The Second World War
In the late 1930s the government began to prepare for the Second World War by asking fire brigades to recruit auxiliary or volunteer fire fighters. By March 1939, 140,000 people had volunteered but government needed 350,000 volunteers.

It soon became obvious that the government would not be able to provide the traditional fire fighter’s helmet for such large numbers of volunteers, so they changed the design to a military-styled steel helmet. Officers wore a white helmet and a number of red bands depending on their rank.

But the ‘battle bowler’, as it became known, was adopted and worn until the end of the war.

The Auxiliary Fire Service (AFS) firemen were initially given a peaked cap, overalls, rubber boots and a grey steel helmet. Later they were given a tunic, trousers and waterproof leggings.

The AFS were issued with one uniform but regular fire fighters had two uniforms so they always had one dry set of kit.

From the end of the war to the present day there have been a number of changes to the uniform.

Women in the fire service
Women began to be part of the fire service during the Second World War. They played a vital role helping the fire service in communications, as dispatch riders and as drivers.

In the 1950s and 60s fire women used to work in the control room and they wore a uniform that was very similar to that of the men.
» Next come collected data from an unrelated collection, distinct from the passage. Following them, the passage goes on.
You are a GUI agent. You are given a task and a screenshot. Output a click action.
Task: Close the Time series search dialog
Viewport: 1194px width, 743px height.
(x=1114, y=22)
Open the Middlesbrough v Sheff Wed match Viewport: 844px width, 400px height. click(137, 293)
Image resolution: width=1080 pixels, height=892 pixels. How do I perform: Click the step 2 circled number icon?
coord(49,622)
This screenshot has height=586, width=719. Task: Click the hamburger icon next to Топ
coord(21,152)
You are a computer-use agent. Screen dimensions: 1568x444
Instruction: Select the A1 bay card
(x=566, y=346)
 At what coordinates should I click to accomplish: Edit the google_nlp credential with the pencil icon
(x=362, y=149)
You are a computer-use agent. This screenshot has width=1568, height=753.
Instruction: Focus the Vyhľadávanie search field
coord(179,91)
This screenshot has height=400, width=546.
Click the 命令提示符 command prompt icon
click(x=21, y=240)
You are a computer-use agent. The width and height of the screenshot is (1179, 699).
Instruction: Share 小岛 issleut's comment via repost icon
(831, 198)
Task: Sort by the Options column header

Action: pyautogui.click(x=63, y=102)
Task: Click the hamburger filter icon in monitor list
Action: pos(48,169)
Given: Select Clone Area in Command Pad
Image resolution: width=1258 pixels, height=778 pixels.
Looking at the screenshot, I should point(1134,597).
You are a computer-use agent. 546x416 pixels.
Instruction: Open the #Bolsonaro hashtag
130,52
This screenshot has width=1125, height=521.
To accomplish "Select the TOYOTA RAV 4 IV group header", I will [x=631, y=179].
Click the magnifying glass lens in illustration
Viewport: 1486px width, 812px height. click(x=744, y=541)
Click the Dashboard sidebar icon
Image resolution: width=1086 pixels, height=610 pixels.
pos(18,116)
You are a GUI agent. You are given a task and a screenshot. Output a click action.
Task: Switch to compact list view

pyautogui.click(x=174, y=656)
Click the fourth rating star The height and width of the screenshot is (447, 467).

The first female fire fighters joined the fire brigade in the 1980s. The first female fire fighters to join the Manchester Fire Service joined in the early 1990s. Absolutely no concessions were made to women in terms of uniform. They wore exactly the same clothing as men.

A good uniform
A good uniform should ‘be comfortable, allow perspiration to evaporate and air to circulate to keep the wearer cool, should protect the body from heat, be waterproof and look smart.’ Although modern fire fighters say one of the biggest problems is actually keeping warm and dry.

Different fabrics such as Nomex have helped to make uniforms more practical. Nomex was widely tested and it was decided that this was an ideal material for uniforms. In 1974 Nomex became the recommended material for uniform and was widely used for tunics and trousers. In the 1980s Nomex tunics were made longer and gabardine raincoats began to be replaced by anoraks. Waistcoat style reflective jackets, worn at road traffic collisions, were replaced by full over jackets with reflective strips. These reflective strips also began to appear on tunics.